Mi experiencia me decía que sí, que prácticamente ninguna circunstancia humana, dejando aparte la defunción y el coma irreversible, excluye la capacidad de hacer el mal. Pero como antes la habitación del niño, el hallazgo de aquellos versos tan encendidos hizo tambalearse mi idea preconcebida acerca de aquel hombre. Tampoco le di más importancia, aunque la sensación ahí se quedó, hurgándome dentro. Amontoné los papelitos que había ido recolectando y los guardé todos juntos en una de nuestras bolsitas de plástico. Por si acaso.
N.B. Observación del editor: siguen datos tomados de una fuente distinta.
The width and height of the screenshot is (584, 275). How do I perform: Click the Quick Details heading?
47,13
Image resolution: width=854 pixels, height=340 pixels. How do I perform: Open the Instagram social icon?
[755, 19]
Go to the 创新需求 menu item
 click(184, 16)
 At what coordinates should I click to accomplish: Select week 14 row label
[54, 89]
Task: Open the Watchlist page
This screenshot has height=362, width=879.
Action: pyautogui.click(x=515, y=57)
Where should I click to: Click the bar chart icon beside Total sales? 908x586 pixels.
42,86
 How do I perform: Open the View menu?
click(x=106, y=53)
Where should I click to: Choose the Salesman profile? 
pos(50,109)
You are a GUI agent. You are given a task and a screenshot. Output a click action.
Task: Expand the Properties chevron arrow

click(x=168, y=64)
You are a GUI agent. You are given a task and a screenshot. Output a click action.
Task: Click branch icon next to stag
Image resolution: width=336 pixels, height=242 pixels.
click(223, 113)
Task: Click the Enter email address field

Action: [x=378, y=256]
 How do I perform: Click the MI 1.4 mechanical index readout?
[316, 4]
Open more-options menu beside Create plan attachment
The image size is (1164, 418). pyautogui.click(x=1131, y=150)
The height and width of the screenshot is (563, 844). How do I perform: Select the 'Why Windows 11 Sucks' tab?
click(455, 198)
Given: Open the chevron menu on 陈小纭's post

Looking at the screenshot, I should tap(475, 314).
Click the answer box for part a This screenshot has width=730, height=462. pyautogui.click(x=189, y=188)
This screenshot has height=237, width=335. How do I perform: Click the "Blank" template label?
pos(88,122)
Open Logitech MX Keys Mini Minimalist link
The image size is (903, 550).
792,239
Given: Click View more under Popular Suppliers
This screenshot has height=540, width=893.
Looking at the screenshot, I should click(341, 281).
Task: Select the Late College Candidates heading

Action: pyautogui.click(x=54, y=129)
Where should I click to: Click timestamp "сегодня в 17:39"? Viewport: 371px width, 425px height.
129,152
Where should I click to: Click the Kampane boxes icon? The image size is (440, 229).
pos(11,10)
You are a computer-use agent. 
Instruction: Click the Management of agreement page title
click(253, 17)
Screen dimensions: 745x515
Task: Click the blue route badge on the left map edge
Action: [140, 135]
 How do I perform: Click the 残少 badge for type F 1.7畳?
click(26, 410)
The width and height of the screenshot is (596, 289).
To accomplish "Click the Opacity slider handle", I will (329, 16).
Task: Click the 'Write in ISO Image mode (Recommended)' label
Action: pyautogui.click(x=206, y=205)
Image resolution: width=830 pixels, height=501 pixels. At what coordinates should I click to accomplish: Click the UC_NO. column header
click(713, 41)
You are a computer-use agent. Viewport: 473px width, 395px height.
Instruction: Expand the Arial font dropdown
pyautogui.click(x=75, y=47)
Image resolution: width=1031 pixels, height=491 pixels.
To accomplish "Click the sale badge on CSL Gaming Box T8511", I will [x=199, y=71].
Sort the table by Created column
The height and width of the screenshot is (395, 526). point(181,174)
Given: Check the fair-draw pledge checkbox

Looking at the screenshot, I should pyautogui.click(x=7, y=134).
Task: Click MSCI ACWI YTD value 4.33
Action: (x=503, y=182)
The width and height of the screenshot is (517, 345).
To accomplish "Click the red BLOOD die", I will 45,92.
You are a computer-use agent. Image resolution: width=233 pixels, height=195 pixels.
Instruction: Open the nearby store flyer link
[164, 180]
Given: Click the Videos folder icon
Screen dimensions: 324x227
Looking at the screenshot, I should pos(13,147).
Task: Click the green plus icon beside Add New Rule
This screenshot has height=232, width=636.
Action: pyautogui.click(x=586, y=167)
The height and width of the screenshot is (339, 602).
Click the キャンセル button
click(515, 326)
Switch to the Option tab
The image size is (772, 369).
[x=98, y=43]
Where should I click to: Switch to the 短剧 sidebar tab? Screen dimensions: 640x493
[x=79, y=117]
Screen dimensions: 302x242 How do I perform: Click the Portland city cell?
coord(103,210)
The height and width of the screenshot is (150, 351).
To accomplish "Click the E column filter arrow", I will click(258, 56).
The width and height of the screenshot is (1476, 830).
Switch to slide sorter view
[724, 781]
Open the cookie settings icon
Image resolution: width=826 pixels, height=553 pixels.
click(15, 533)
En cuanto a la composición de su biblioteca, no resultaba demasiado original. Tenía varias colecciones de quiosco y muchos títulos de éxito, de esos que suelen alcanzar las listas de los libros más vendidos. Había, sin embargo, una notable excepción. Las tres baldas inferiores de la estantería estaban ocupadas íntegramente por volúmenes de historia militar, buena parte de ellos en inglés. Sopesándolos (eran de papel denso, con muchas ilustraciones) creí adivinar lo que contenían los paquetes que Santacruz recibía del extranjero, según el portero de la finca. Al repasar los títulos, vi que un tema se repetía una y otra vez. Un tema que daba que pensar y que contrastaba, y no poco, con sus presuntos devaneos líricos: la historia de las Waffen SS.